Question

Solve:
$\int \frac{1}{2-3\cos 2x}dx$.

Answer 1

Now,

$\int \frac{1}{2-3\cos 2x}dx$

$=\int \frac{(1+{\tan }^{2}x)}{2(1+{\tan }^{2}x)-3(1-{\tan }^{2}x)}dx$ [ Since $\cos 2x=\frac{1-{\tan }^{2}x}{1+{\tan }^{2}x}$]

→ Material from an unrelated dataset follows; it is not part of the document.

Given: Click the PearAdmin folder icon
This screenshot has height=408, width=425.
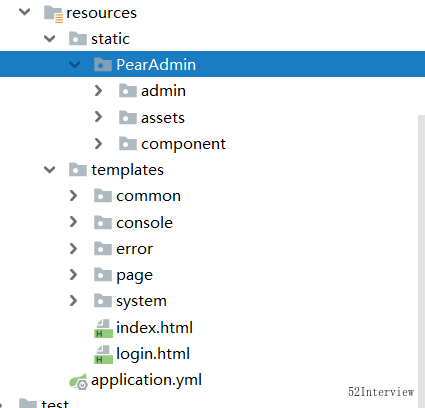Looking at the screenshot, I should [x=103, y=64].
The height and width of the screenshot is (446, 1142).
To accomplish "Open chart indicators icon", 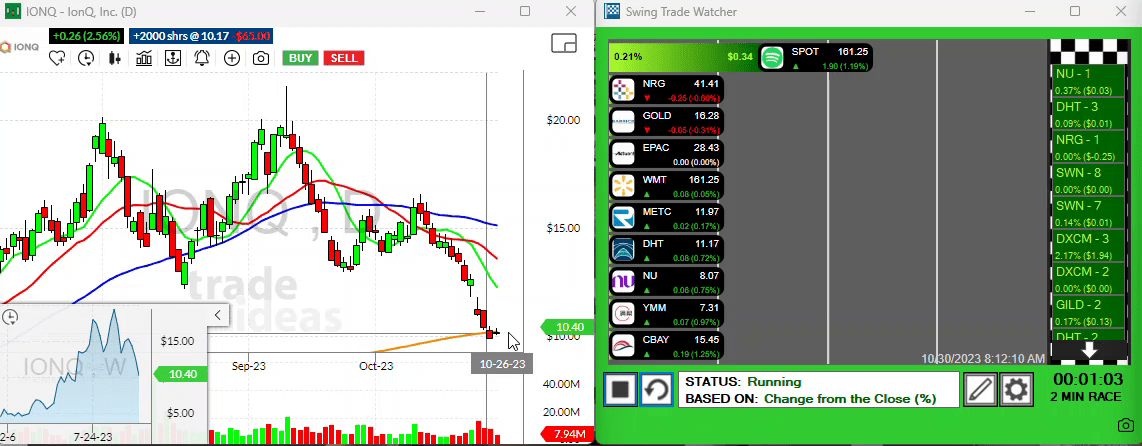I will coord(144,58).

$=\int \frac{\left({\sec }^{2}x\right)}{-1+5{\tan }^{2}x}dx$

$=\frac{1}{5}\int \frac{\left({\sec }^{2}x\right)}{-\frac{1}{5}+{\tan }^{2}x}dx$

$=\frac{1}{5}\int \frac{d\left(\tan x\right)}{(\tan x{)}^2-{\left(\frac{1}{\sqrt{5}}\right)}^2}$

$=\frac{1}{5}.\frac{\sqrt{5}}{2}\log \left|\frac{\tan x-\frac{1}{\sqrt{5}}}{\tan x+\frac{1}{\sqrt{5}}}\right|+c$ [ Where $c$ being integrating constant]

$=\frac{1}{2\sqrt{5}}\log \left|\frac{\tan x-\frac{1}{\sqrt{5}}}{\tan x+\frac{1}{\sqrt{5}}}\right|+c$